裴矩慨然点头,十分欢喜的说道:“房玄龄那几个家伙早就跑了,现在整个朝堂的事情全都压在我的头上。”
他指着自己的头说道:“陛下,哪里有人可以兼任中书门下尚书三省的令的?甚至你连几个副手都没有给我派遣,如今三省事务臣一手全抓,你知道臣有多长时间没睡过好觉了么?”
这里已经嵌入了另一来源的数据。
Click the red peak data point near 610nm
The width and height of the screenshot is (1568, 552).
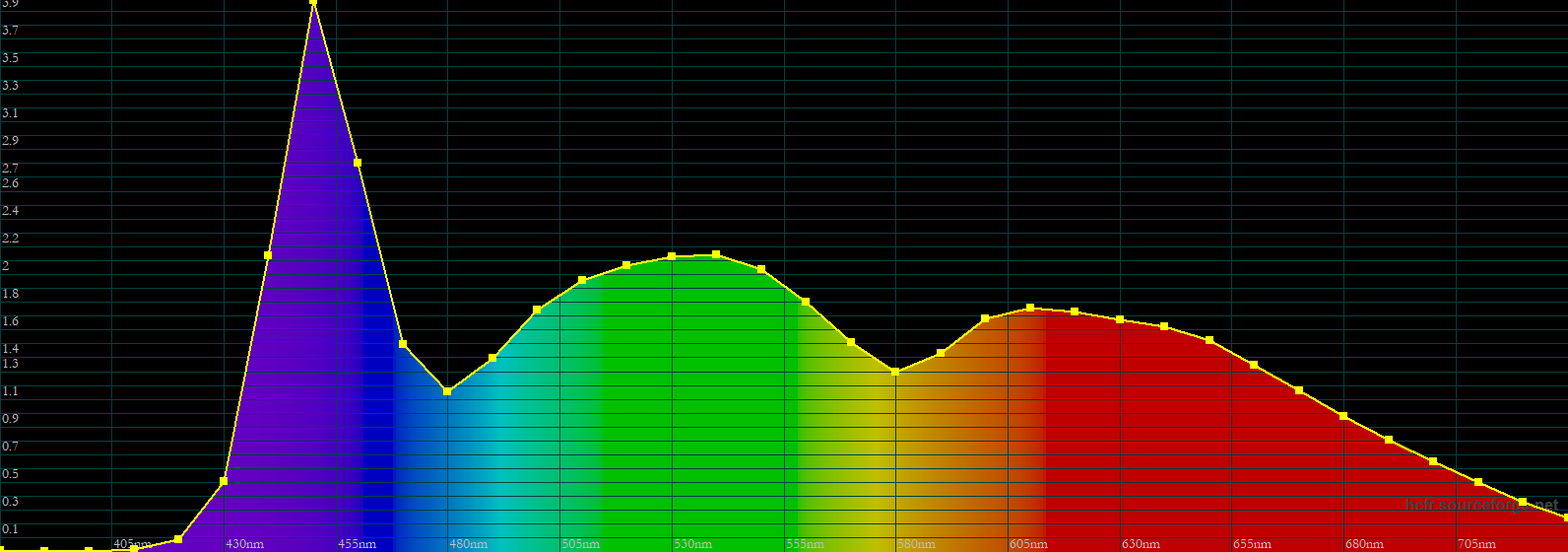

听着裴矩的责问,宇文化及下意识的抬起头,背着手:“啊?什么?你说什么?朕听不到。”
片刻后,两人同时笑出了声。
“好了。”
笑声完毕之后,宇文化及看向了裴矩:“其实朕也早就后悔了。”
“当年坐上这个位置,纯属是脑子一热就坐上来了,可我却完全不适合当皇帝啊,我哪里有那个脑子,我还是喜欢当将军,纵横四方,上马杀敌,肆意潇洒的。”
“只是。”
宇文化及有些担忧:“李世民会接纳我么?毕竟我之前。”
裴矩看着宇文化及:“这一点陛下倒是不用担心,李世民和杨广不同。”
他问了一个很直截了当的问题:“哪怕是上马杀敌当将军,陛下能打赢李世民么?”
宇文化及沉默,然后想了想李世民的战绩之后说道:“不能。”
裴矩轻笑:“那不就结了?”
“功高盖主的确会下场不好,尤其是之前身份显贵的情况下,但——那也得是能够盖得住这个“主”啊,李世民此等雄才大略的人物,咱们想越他,有些难。”
他从一堆奏疏中抽出来两本:“诺——陛下瞧一瞧。”
“这是我为陛下写的降书和禅让诏书——”
宇文化及翻了个白眼:“我就知道你,原来早就是写好了。”
他接过来看了一眼继而点头:“写的不错。”
“这天下正统,还是交给有能耐的人来坐吧。”
“朕实在是坐不住这个皇位咯。”
宇文化及嘿嘿一笑:“幸亏这皇位是我自己抢过来的,不是祖宗留下来的。”
他摸了摸下巴:“身为开国之君,又同时是亡国之君的,古往今来,是不是只有朕一个?”
洛阳城外三十里
军帐中
李世民看着手中的禅让诏书以及降书,神色也同样十分古怪。
他看着军帐中的众人,问出的同样是这样的话语。
昌德五年,元月三日。
李世民大军抵达洛阳城外三十里,而此时,大晋皇帝陛下“宇文化及”则是下了降书以及禅让诏书。
自此,天下只剩下了两个势力。
李渊以及李世民。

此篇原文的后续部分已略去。